Uncovering associations between pre-existing conditions and COVID-19 Severity: A polygenic risk score approach across three large biobanks

Precision Health members Dr. Lars Fritsche (Associate Research Scientist, Biostatistics, School of Public Health), Dr. Bhramar Mukherjee (Siobán D Harlow Collegiate Professor of Public Health, John D Kalbfleisch Distinguished University Professor of Biostatistics, Chair, Department of Biostatistics), Seunggeun Lee and others were part of a team that intended to explore and understand the genetic underpinnings of severe COVID-19 forms. Utilizing Michigan Genomics Initiative data and resources, they were able to make meaningful observations and have insights to share in a recently published piece in PLOS Genetics. Below, we talk further with Dr. Fritsche and Dr. Mukherjee to learn more:

Citation: Fritsche LG, Nam K, Du J, Kundu R, Salvatore M, Shi X, et al. (2023) Uncovering associations between pre-existing conditions and COVID-19 Severity: A polygenic risk score approach across three large biobanks. PLoS Genet 19(12): e1010907.

Briefly, what was the aim of this project at the outset?
Dr. Fritsche: Our study aimed to identify individuals with a genetic predisposition for severe COVID-19 and to study the enrichment of pre-existing, pre-pandemic diagnoses that may characterize especially vulnerable individuals, by leveraging polygenic risk scores (PRS). The PRS served as a proxy for COVID-19 severity and allowed us to study genetic and health data from over 500,000 individuals across three biobanks (Michigan Genomics Initiative, UK Biobank, and NIH All of Us) instead of relying on sparse COVID-19 outcome data.

What Precision Health data & or resources did you use, and how did these data utilized contribute to the ultimate success/outcome of the project?
Dr. Fritsche: For this project, we leveraged Precision Health’s MGI cohort, focusing on time-stamped clinical records and extensive imputed genetic data for constructing genome-wide PRSs. The comprehensive clinical histories in the EHR data allowed for a systematic creation of the MGI cohort’s pre-pandemic medical phenome. Additionally, the free access to the ARMIS2 computing environment provided by UM Precision Health was crucial for our data analysis.

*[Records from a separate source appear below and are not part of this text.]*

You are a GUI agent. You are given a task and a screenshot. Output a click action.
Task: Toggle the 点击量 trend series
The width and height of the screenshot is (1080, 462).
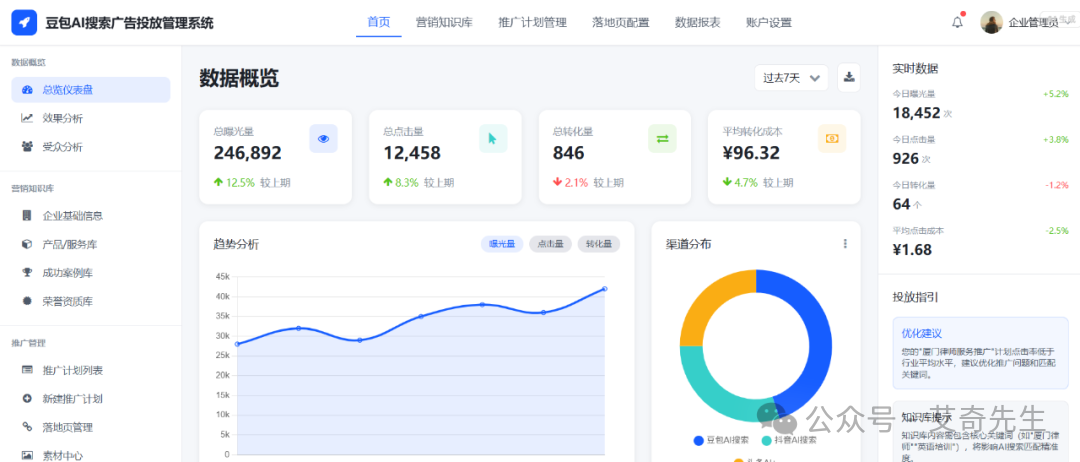(x=550, y=244)
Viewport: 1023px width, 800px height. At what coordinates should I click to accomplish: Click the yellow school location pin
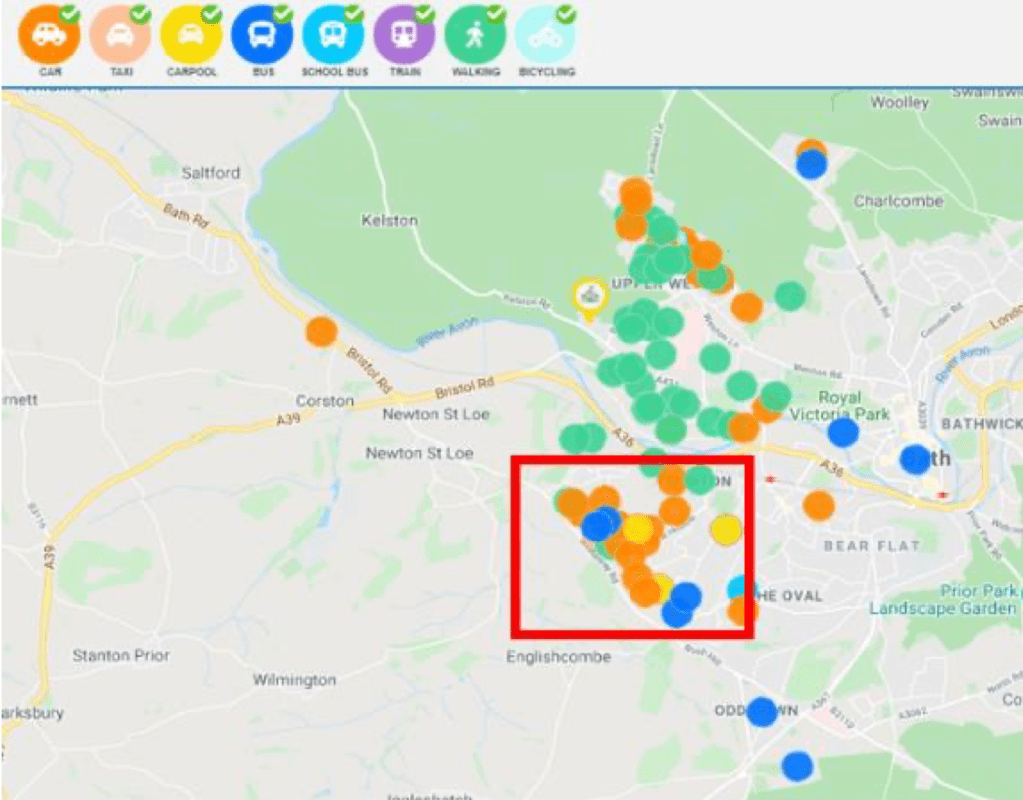pyautogui.click(x=589, y=297)
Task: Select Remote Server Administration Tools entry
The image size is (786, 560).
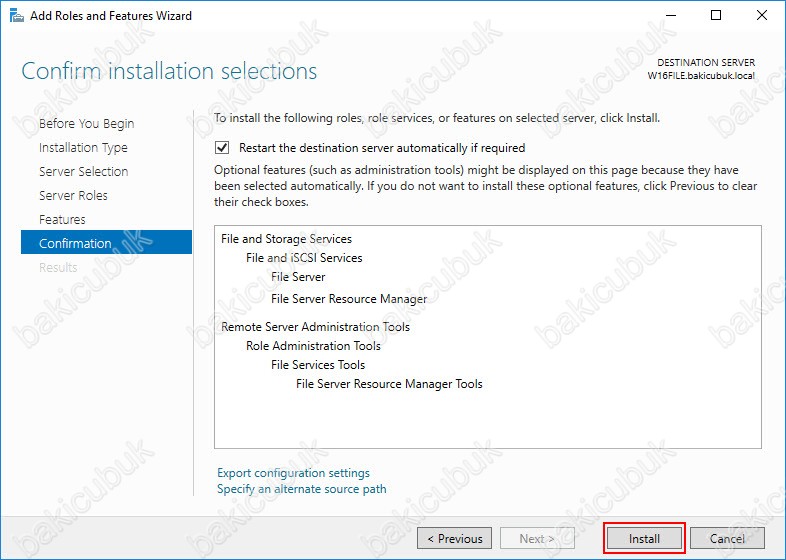Action: (315, 327)
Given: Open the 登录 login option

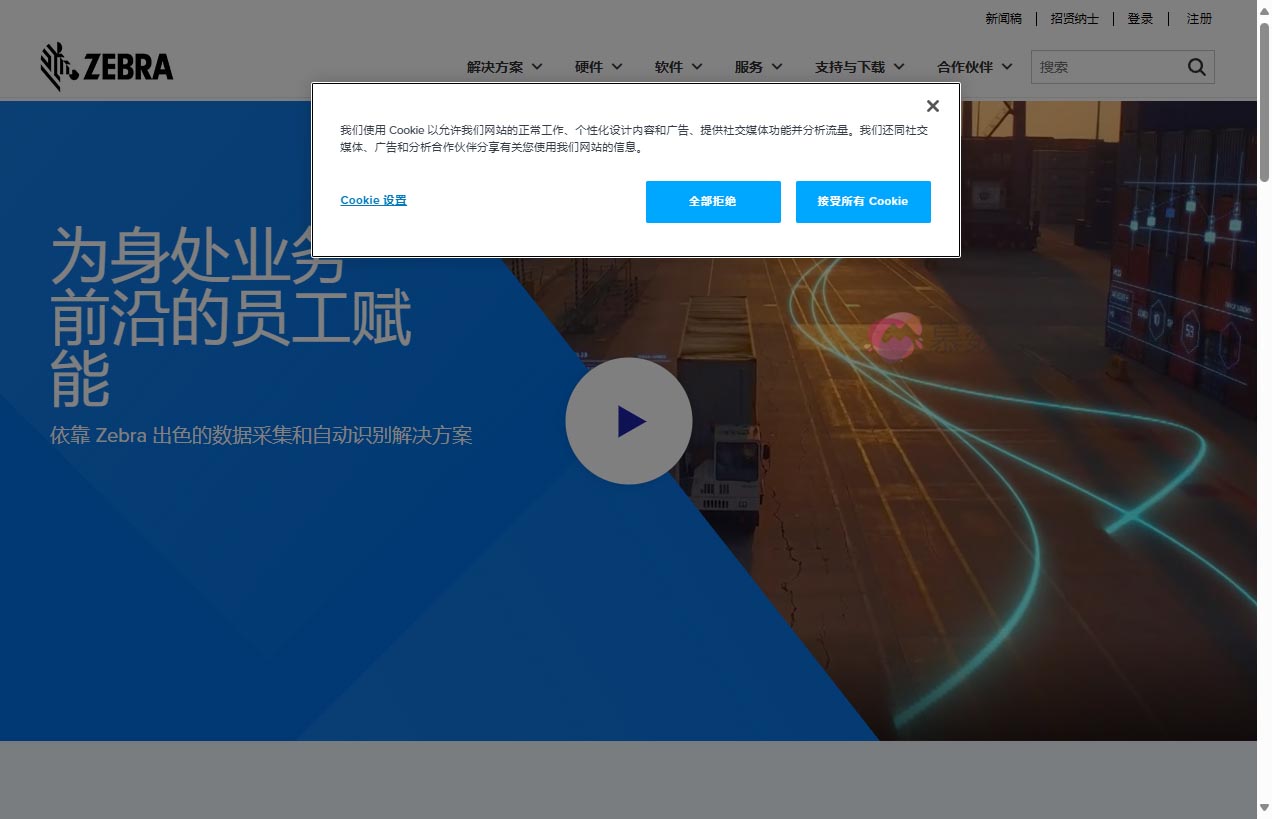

Anything to share on the ease/usability/usefulness of these tools, data & resources that could encourage/help future users?
Dr. Fritsche: The provided computing environment, particularly the reliability and flexibility of ARC’s ARMIS2, enabled efficient and secure data processing and analysis. The genetic data and the accompanying auxiliary data (e.g., pre-computed principal components, inferred relatedness, and ancestry) were readily available, well-documented, and highly compatible with the data of the other two large biobanks.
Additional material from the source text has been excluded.